部屋を開けたら…ベテラン捜査官が「震える」ほどの大汚職―中国

8日、新浪は、青海省の元地方銀行女性幹部が、捜査歴20年以上のベテラン捜査官さえもが腰を抜かすほどの高級服飾品などを収賄していた疑いで起訴されたと報じた。資料写真。

2021年1月8日、新浪は、青海省の元地方銀行女性幹部が、捜査歴20年以上のベテラン捜査官さえもが腰を抜かすほどの高級服飾品などを収賄していた疑いで起訴されたと報じた。

記事は、2004年ごろから2018年7月まで青海銀行の頭取、共産党委員会書記を務めた王麗(ワン・リー)被告が19年9月、青海省地方金融監督管理局副局長を務めていた際に摘発を受け、20年2月に共産党籍はく奪、公職追放の処分を受けた後、6月には汚職、収賄、公費流用など5つの罪状で起訴されたと紹介した。

そして、王被告が受け取っていた金品として、50万元(約800万円)程度の記念通貨、1本1キログラムの金塊、同省特産品の高級香料で生薬としても使われる麝香(じゃこう)などを挙げ、大きなものでは1つ200〜300万元(約3200〜4800万円)、小さなものでは10万元(約160万円)程度のものを、「もらえるものはすべて受け取っていた」と伝えた。
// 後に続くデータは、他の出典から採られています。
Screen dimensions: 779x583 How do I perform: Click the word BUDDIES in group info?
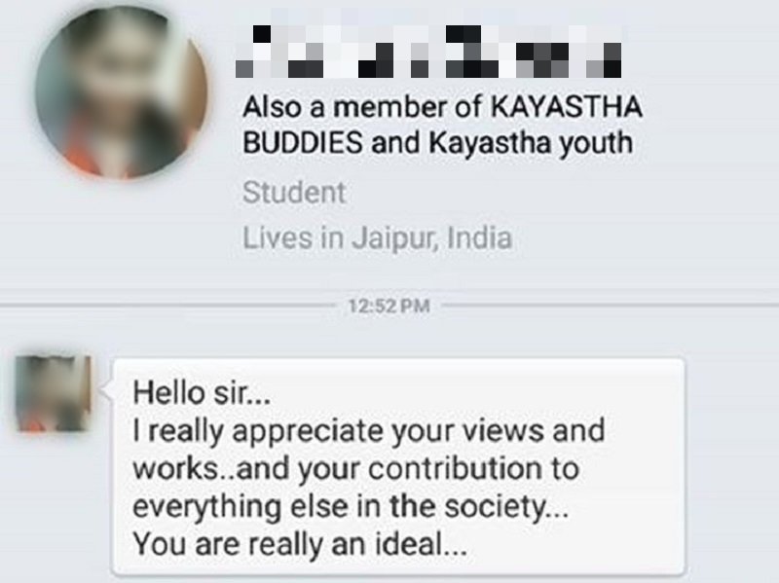[x=303, y=143]
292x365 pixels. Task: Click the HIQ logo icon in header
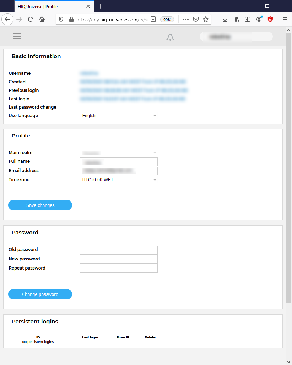coord(170,37)
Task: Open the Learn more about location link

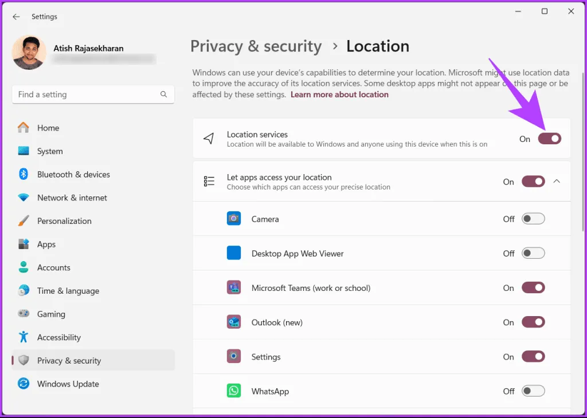Action: coord(339,94)

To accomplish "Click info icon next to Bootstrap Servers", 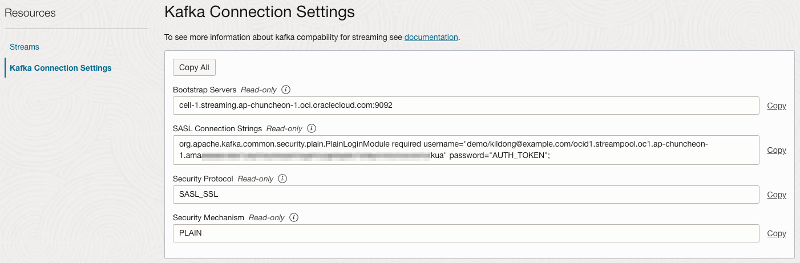I will pos(286,90).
また、特筆すべき点として、王被告が収賄品を隠匿しておくための家を一軒購入していたことを紹介。セーフティーボックスの中に他のセーフティーボックスの鍵を隠すという周到さで、あるセーフティーボックスの中からはエルメスのスカーフばかりが大量に出てきたとしたほか、夫ですらその存在を知らなかったという「秘密の部屋」の装飾は壁紙ではなく、専門に絵師を招いて描かせていたと報じている。
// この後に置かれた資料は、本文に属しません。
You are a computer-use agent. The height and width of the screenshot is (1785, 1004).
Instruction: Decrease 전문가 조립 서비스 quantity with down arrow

その上で、捜査を行った共産党同省紀律検査委員会の関係者が「大概の汚職者にはボトムラインが存在するが、王被告の場合は完全に底なしだった」と語り、あるベテラン捜査員が「20年余り汚職関連の事案を取り扱っており、捜査作業もたくさんやってきたが、彼女の部屋を開けた瞬間震えが走った」と振り返ったことを伝えた。

記事はさらに、王被告が受け取った数多くの高級服飾品について、「秘密の部屋」以外ではほとんど身に着けなかったと紹介。王被告が「あの部屋にいる時だけ平静でいられた。最大の快楽は、ぜいたく品を身に着けて鏡に向かい、自分の姿を眺めることだった」と供述しているとした。(翻訳・編集/川尻)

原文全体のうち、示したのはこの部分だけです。